Updates to our Terms of Use

We are updating our Terms of Use. Please carefully review the updated Terms before proceeding to our website.

Thursday, March 28, 2024 | Back issues
Courthouse News Service Courthouse News Service

Court Agency Needs $2,500 to Paint a Closet

SAN FRANCISCO (CN) - In tough times, California's central court bureaucracy wants to pay $2,500 to paint a closet. Actually a pair of closets, each at that price. Nice work if you can get it, say critical judges, when trial courts are laying off staff.

The Administrative Office of the Courts has already run into trouble with the Legislature over its spending ways, in a hearing earlier this year where legislators questioned the seemingly exorbitant cost to remove bubble gum and change smoke detectors.

A recent and voluminous report on proposed expenditures was dropped on the members of the Judicial Council late last month without comment, in a meeting eaten up, as it happens, by discussion of the legislature's $350 million cut to overall court funding.

Included in the report's list of projects, for example, is a $210,500 item to pave over a dirt parking lot in San Diego.

"I was concerned that we were going to spend $210,500 on a lot that we did not own, were never going to own, and on which we had only a month-to-month tenancy," San Diego Judge Runston Maino wrote in a letter to several judges on the council's construction committee.

The closets and the parking lot are among more than four thousand "necessary" statewide repairs requested by the administrative office in the 213-page report.

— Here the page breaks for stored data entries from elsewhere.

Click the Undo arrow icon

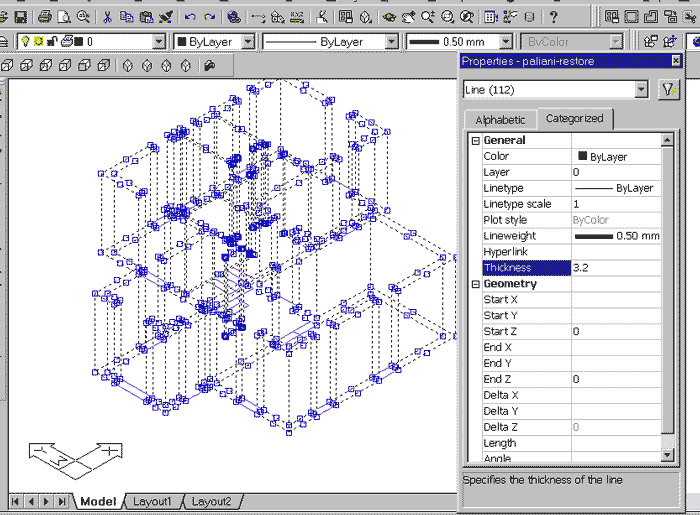pos(189,17)
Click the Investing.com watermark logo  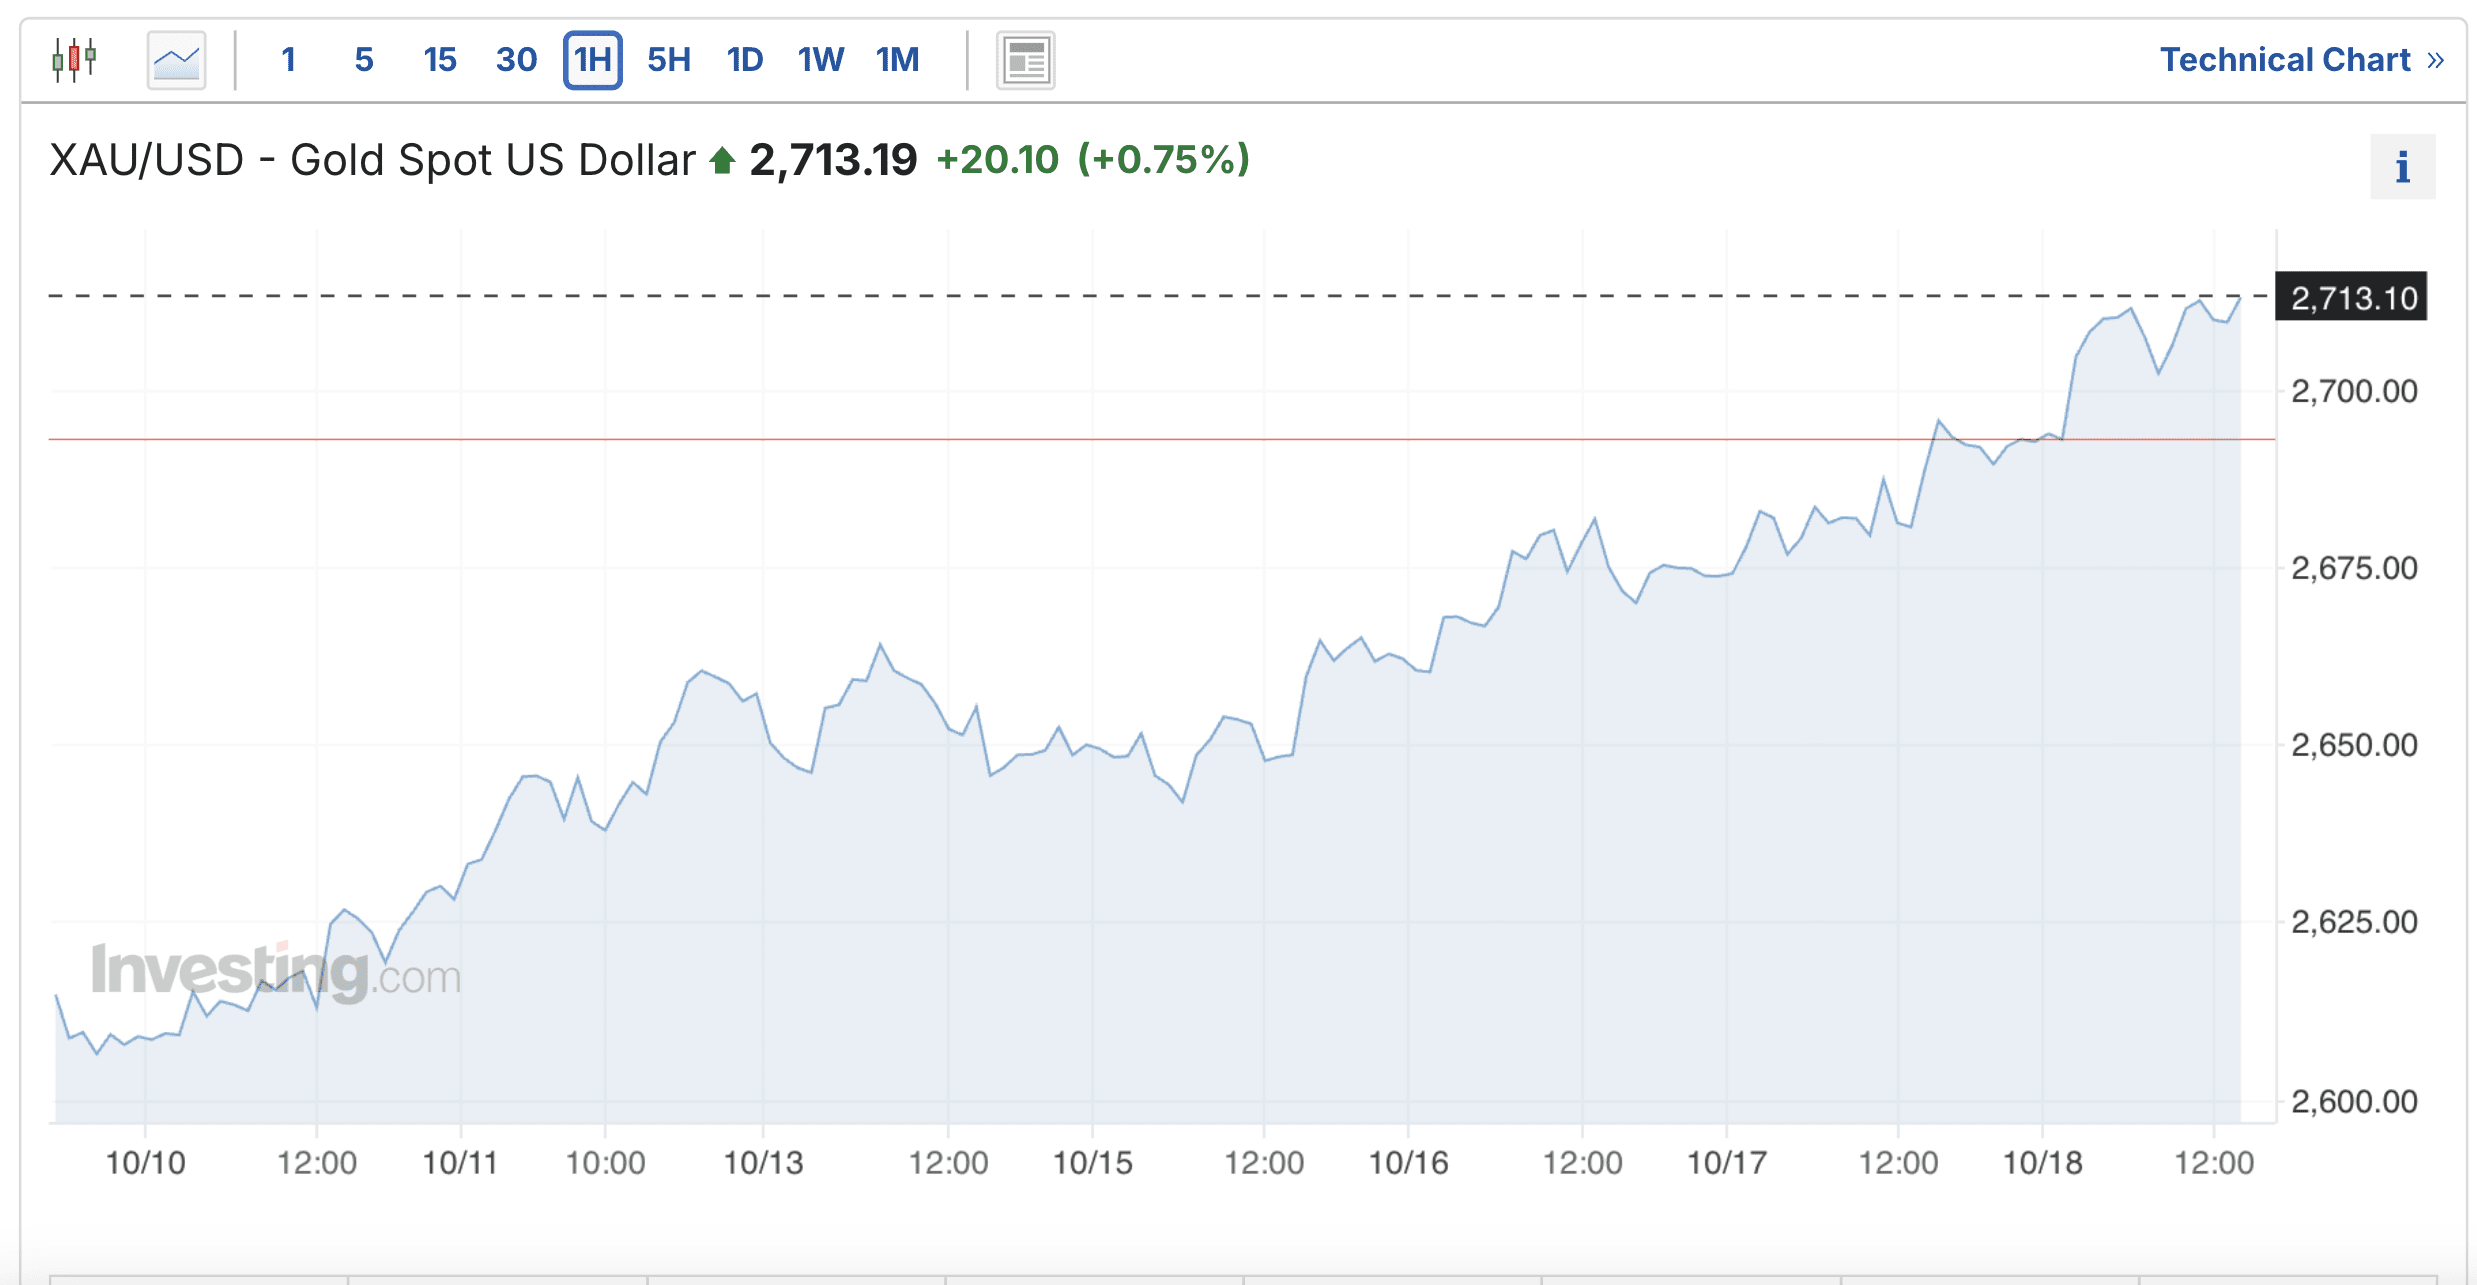click(276, 972)
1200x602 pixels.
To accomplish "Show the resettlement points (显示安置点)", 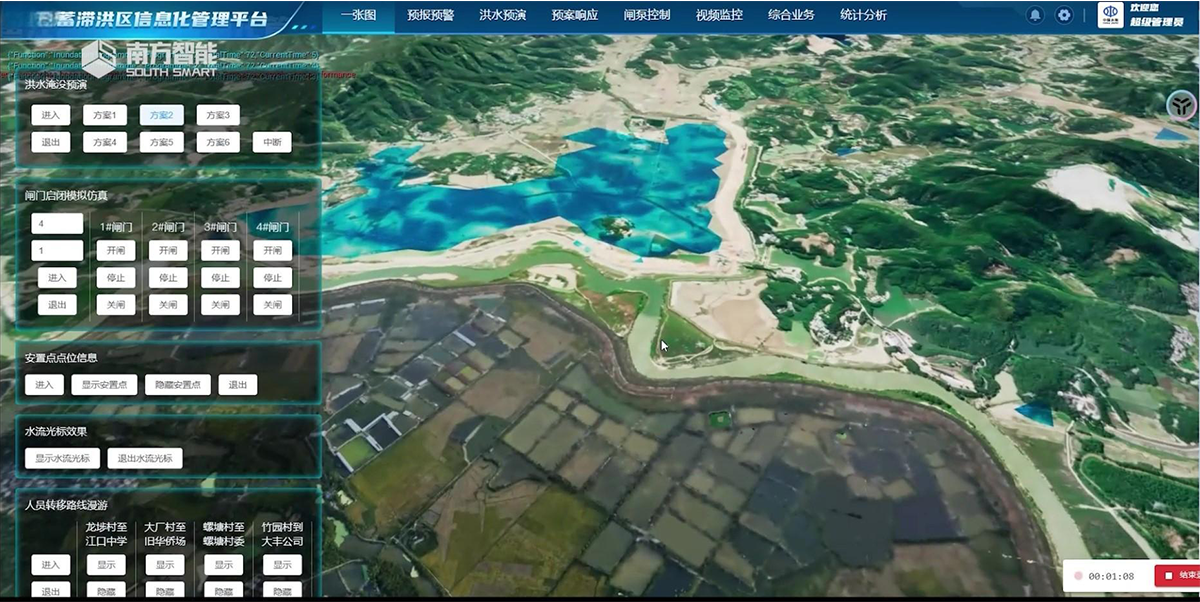I will [104, 385].
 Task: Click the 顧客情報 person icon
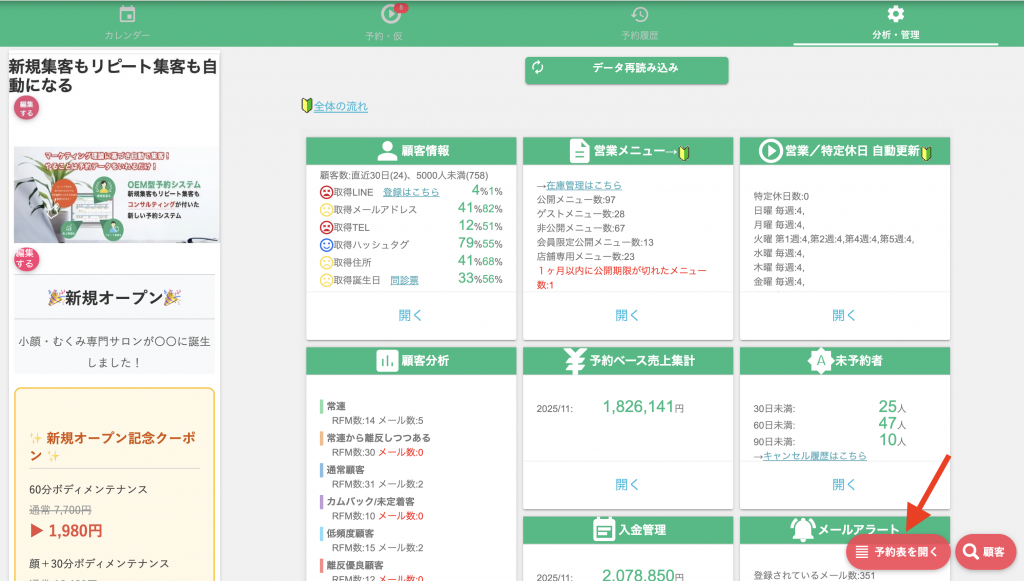[x=387, y=151]
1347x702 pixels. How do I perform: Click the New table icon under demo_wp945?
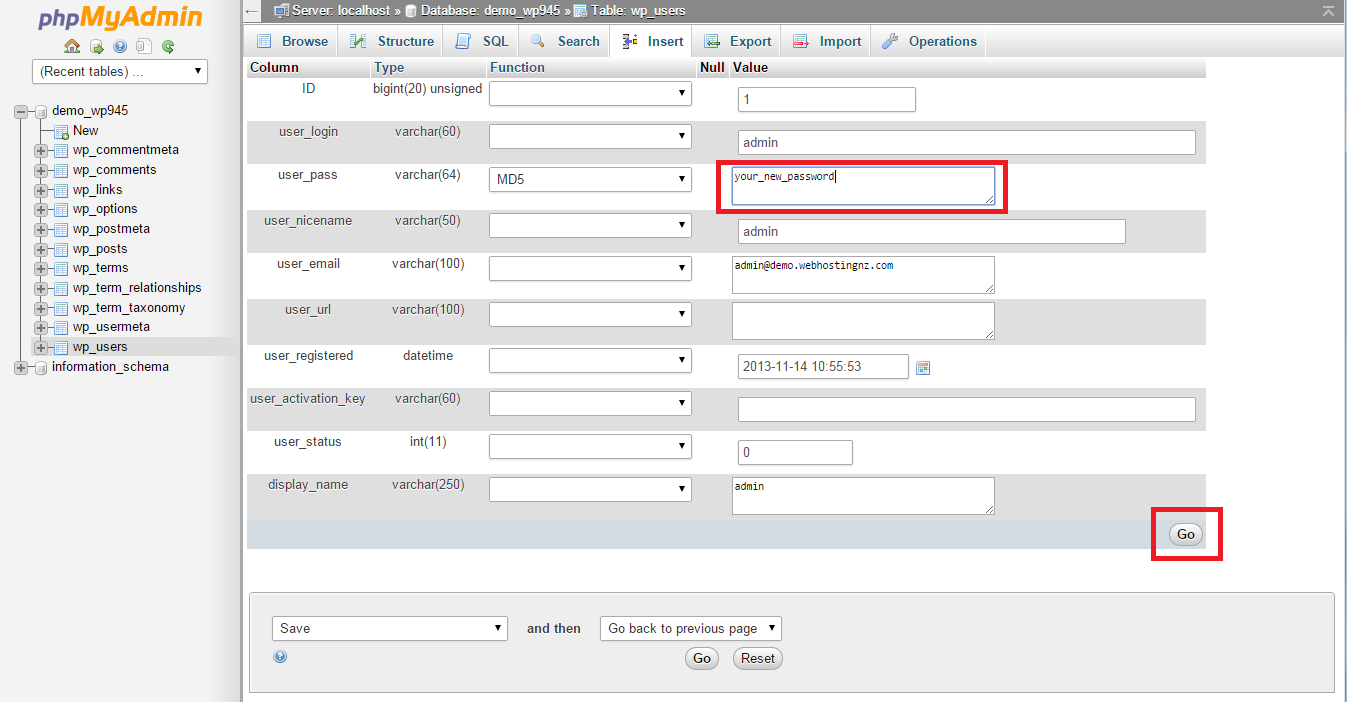click(x=60, y=131)
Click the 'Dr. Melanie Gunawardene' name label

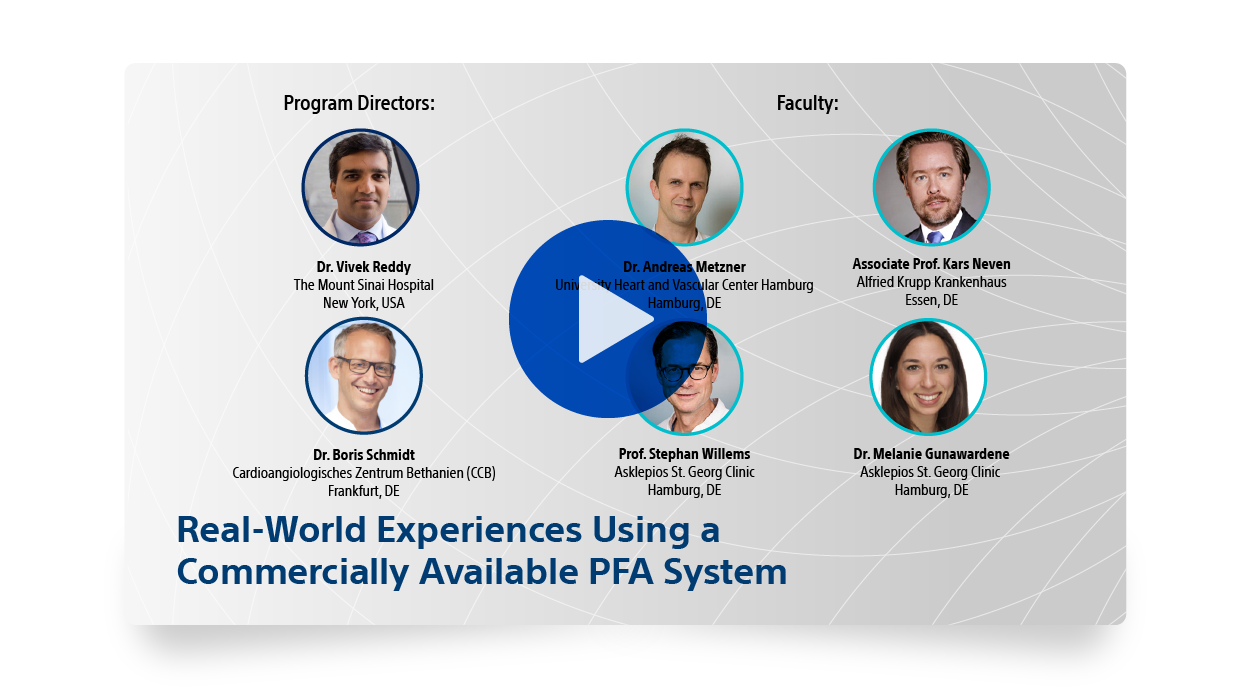[931, 454]
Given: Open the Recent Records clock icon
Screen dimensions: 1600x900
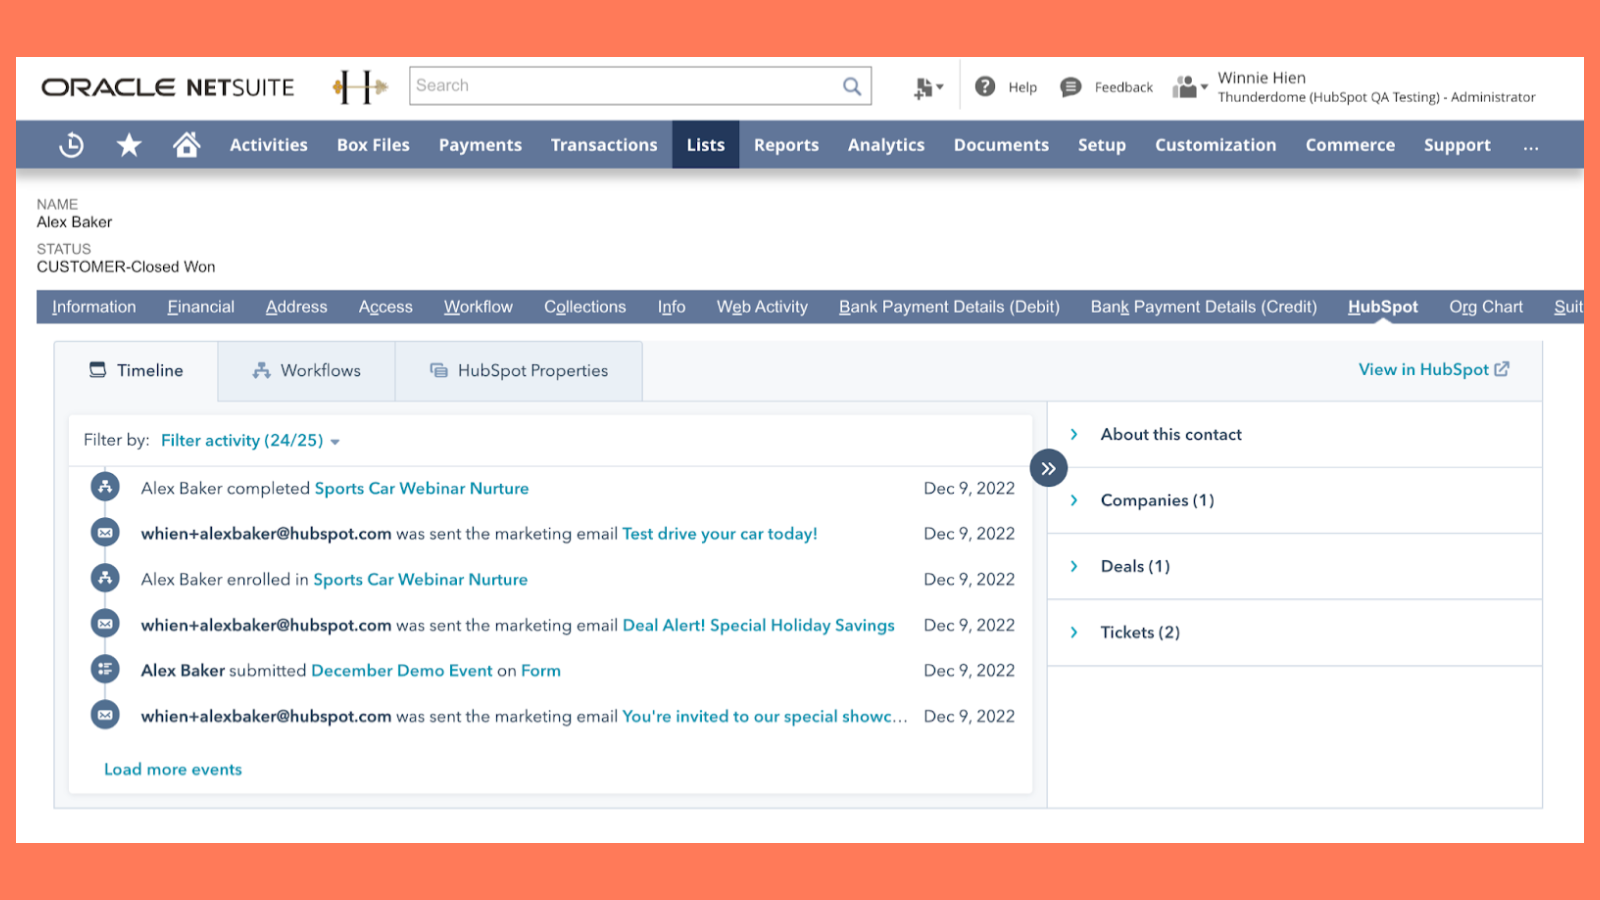Looking at the screenshot, I should [71, 145].
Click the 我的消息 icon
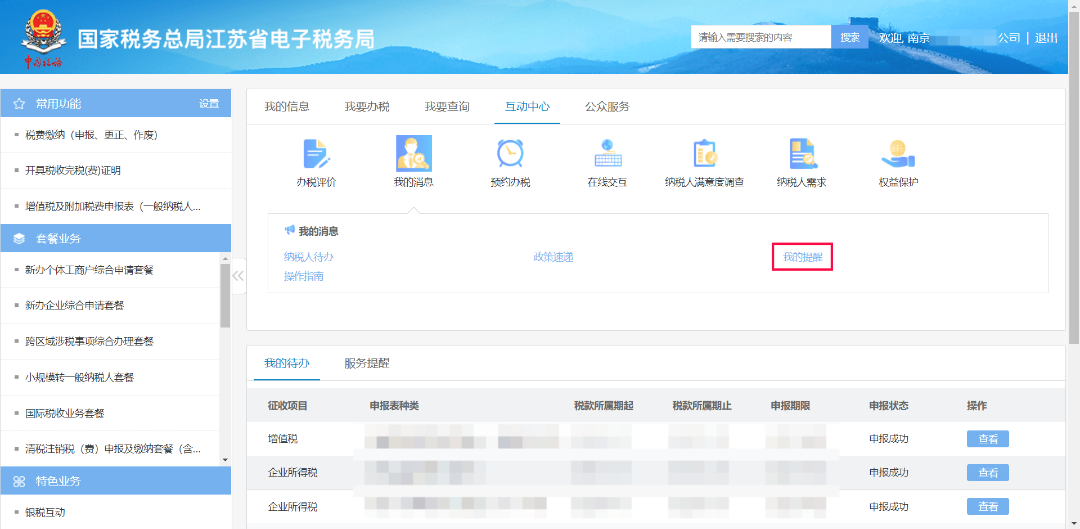 [413, 154]
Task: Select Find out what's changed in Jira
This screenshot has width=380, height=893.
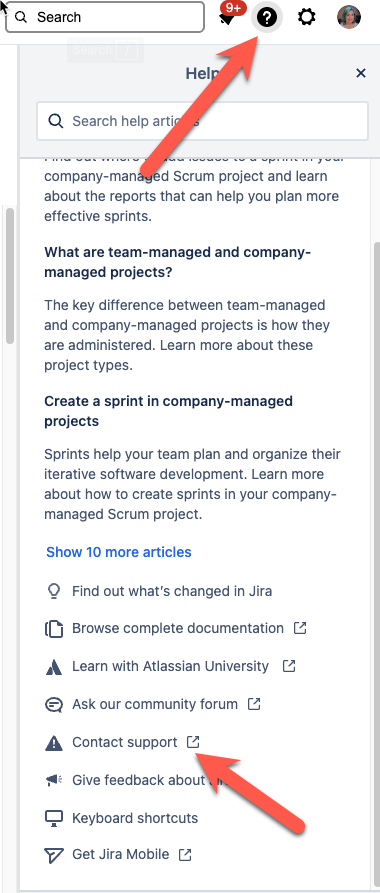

"I was then told that this report was only a 'wish list' and did not represent what they were going to spend but only what they wished to spend," Maino continued. "My retort was that why would the AOC wish for something that they should not do."

The report lists repairs deemed "necessary, but not yet critical," and they include $21,500 to replace light bulbs in the parking lot at a Los Angeles courthouse.

One figure $51,999 is slapped on each of a widely different set of projects: resealing a parking lot in Amador, an "ergonomic review" of benches in each of the three courtrooms in Amador and repair of a walkway and broken planters outside the courthouse in Modesto.

The very same figure, $51,999, is estimated for new ladders in Sutter.

Removal of graffiti outside courtrooms in San Mateo is proposed for $55,000. According to the report, a men's restroom in Solano also requires $11,000 to "upgrade the appearance and dignity of the property."

Patrick McGrath of the AOC's construction office said the process for estimating repairs starts when somebody at a court building says something is broken.

"At that point we send out either the current wrench-turning service provider or we send out a team of engineers to go investigate that particular project and make sure we understand all the ramifications of the project and then an official cost estimate is developed for that work," said McGrath.

All of the items on the list are still awaiting approval, noted AOC spokesperson Teresa Ruano. "It's certainly well beyond what we can do this year," she said. "We only have $30 million to work with."

In his letter, Maino took issue with several other high-cost items, including re-painting two closets in two judge's chambers in Santa Clara, at a cost of $2,500 each, $7,000 for landscaping work at the Santa Clara courthouse, and for landscaping in Solano, $7,750.

"I cannot resist giving you information about item 146," said Maino. "The Alameda Superior Court would like the taxpayer to spend $4,500, pending funding approval, to remove dead branches from a dead tree. Yes, you read that correctly: dead branches from a dead tree."

"When I read this," said the judge, "I thought of Dave Barry's comment when he said that 'A sense of humor is a measurement of the extent to which we realize that we are trapped in a world almost totally devoid of reason.'"

The report also lists the "enhancement" of a judge's courtyard in Santa Clara as relatively high-priority. Although off-limits to the public, it will cost $7,000 to make it nicer.

I think it's an outrage," Maino said in an interview. "The public doesn't get to use it. It doesn't mean the courts stay open because you have it. A project like that shouldn't even be considered by the Santa Clara court."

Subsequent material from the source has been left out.